En otro punto de la ciudad, Antonio Morales organiza cursos de danza clásica en La Térmica por los que ya han pasado nombres como Ricardo Franco, exprimer bailarín del Nacional, y Laura Morera, primera bailarina del Royal Ballet, entre otros. «Hemos conseguido que los bailarines no tengan que salir fuera para tomar el pulso a la actualidad y poder bailar. Ahora son los bailarines, profesores y coreógrafos de gran prestigio los que vienen a Málaga», afirma.

La evolución es más visibles para quien lo ve desde fuera.
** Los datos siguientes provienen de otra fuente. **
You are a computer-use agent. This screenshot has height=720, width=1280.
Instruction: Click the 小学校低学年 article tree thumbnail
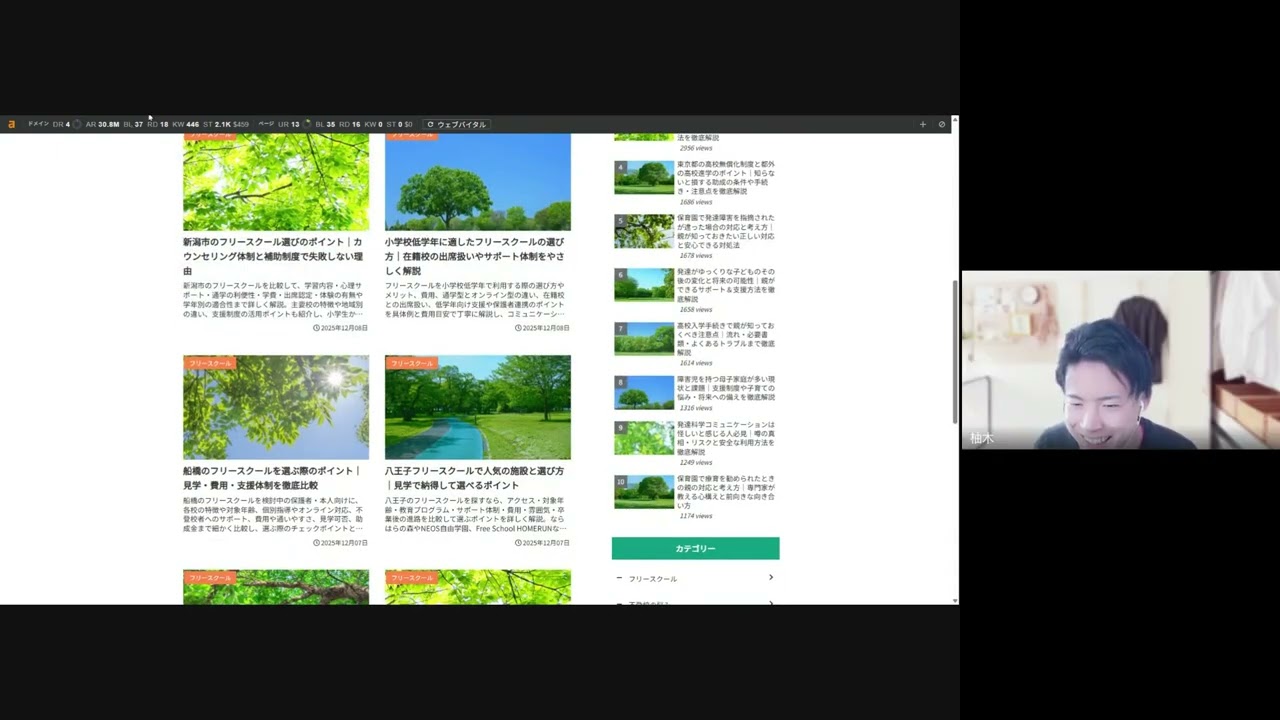(x=478, y=182)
Como Luz Arcas, en Madrid desde hace doce años y que ahora con La Phármaco prepara su primera gran gira internacional con su última creación, 'Kaspar Hauser'. «Málaga ha avanzado muchísimo, ahora pasan muchas cosas aquí».

Y se intuye que muchas más van a pasar. Reconocen que falta unión en la danza: «Vamos por separado», dice Rosales. «Es el egoísmo de la danza. El bailarín trabaja solo. Solo yo puedo subir mi brazo así, solo yo puedo sentir lo que siento cuando me muevo, por eso es tan individualista», añade Araujo. «Sí, pero ver a los compañeros es inspirador», responde Rosales. «Absolutamente. Cuando yo te veo absorbo las cosas que me conmueven», reconoce Araujo. Tras hora y media de charla, queda claro que todos además de colegas son amigos y se respetan. La base para ir de la mano existe, queda echar a andar.